Enough Republicans, plus Tom, are believed to be willing to vote for both bills to allow them to pass if they ever reach the Senate floor.
Murray also referred to the majority coalition being dominated by Republicans.
The House passed both bills. But the measures never got out of the appropriate Senate committees because two conservative chairwomen — Sen. Barbara Bailey, R-Oak Harbor, and Sen. Randi Becker, R-Eatonville — opposed the legislation and have the power to keep bills from leaving their committees.
Meanwhile, Sen. Tim Sheldon, D-Potlatch, said: "I object to the term 'Republican-controlled majority coalition.' ... It is not dominated by one particular party." Sheldon and Tom are the two Democrats who joined 23 Republicans to create the Majority Coalition Caucus.
Murray replied: "I believe I was describing reality, and I still have my First Amendment rights as a member of this body."
After the Senate's morning session, Tom said the Majority Coalition Caucus wants to focus on jobs, education and the budget as its reasons for rejecting efforts to send the Reproductive Parity Act and the DREAM Act to full floor votes -- despite their expected passages.
Tom said the majority coalition will not use the two dead bills as bargaining chips in budget negotiations with the Democratic-controlled House. He said only reform bills will be used as bargaining, and does not consider these two bills as reform legislation.

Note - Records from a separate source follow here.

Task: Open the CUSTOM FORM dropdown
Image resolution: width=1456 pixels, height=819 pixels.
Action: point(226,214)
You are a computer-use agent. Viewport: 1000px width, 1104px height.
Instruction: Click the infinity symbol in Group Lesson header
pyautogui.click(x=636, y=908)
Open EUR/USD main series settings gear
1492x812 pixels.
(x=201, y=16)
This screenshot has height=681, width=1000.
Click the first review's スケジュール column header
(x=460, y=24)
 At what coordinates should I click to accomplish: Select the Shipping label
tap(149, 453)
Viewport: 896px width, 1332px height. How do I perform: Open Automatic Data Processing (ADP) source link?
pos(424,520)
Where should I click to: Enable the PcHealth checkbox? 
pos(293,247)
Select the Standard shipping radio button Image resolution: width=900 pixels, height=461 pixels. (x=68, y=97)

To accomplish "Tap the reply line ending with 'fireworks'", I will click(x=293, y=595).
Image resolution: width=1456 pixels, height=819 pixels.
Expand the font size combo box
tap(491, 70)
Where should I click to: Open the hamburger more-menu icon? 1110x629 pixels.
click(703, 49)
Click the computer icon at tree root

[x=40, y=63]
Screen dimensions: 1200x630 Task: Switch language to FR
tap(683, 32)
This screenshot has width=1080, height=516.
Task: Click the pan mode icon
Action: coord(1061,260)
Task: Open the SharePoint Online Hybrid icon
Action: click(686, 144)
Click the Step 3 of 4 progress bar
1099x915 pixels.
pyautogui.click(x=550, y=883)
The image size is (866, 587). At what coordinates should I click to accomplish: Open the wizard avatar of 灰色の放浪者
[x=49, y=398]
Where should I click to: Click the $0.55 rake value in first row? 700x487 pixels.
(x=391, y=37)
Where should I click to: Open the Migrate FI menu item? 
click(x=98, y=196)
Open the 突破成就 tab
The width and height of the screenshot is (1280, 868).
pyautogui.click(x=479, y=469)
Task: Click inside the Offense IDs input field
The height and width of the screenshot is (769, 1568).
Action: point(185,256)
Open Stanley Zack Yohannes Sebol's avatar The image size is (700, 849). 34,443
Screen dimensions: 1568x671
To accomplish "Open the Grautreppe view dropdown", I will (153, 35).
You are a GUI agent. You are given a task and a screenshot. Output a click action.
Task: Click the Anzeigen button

The DREAM Act would provide possible financial aid to children of undocumented immigrants who graduate from state high schools and want to apply to college. Murray said Democrats unsuccessfully hunted for a legally appropriate bill to have the DREAM Act attached as an amendment prior to Wednesday's deadline. The Democrats will still hunt for ways to revive it, he said.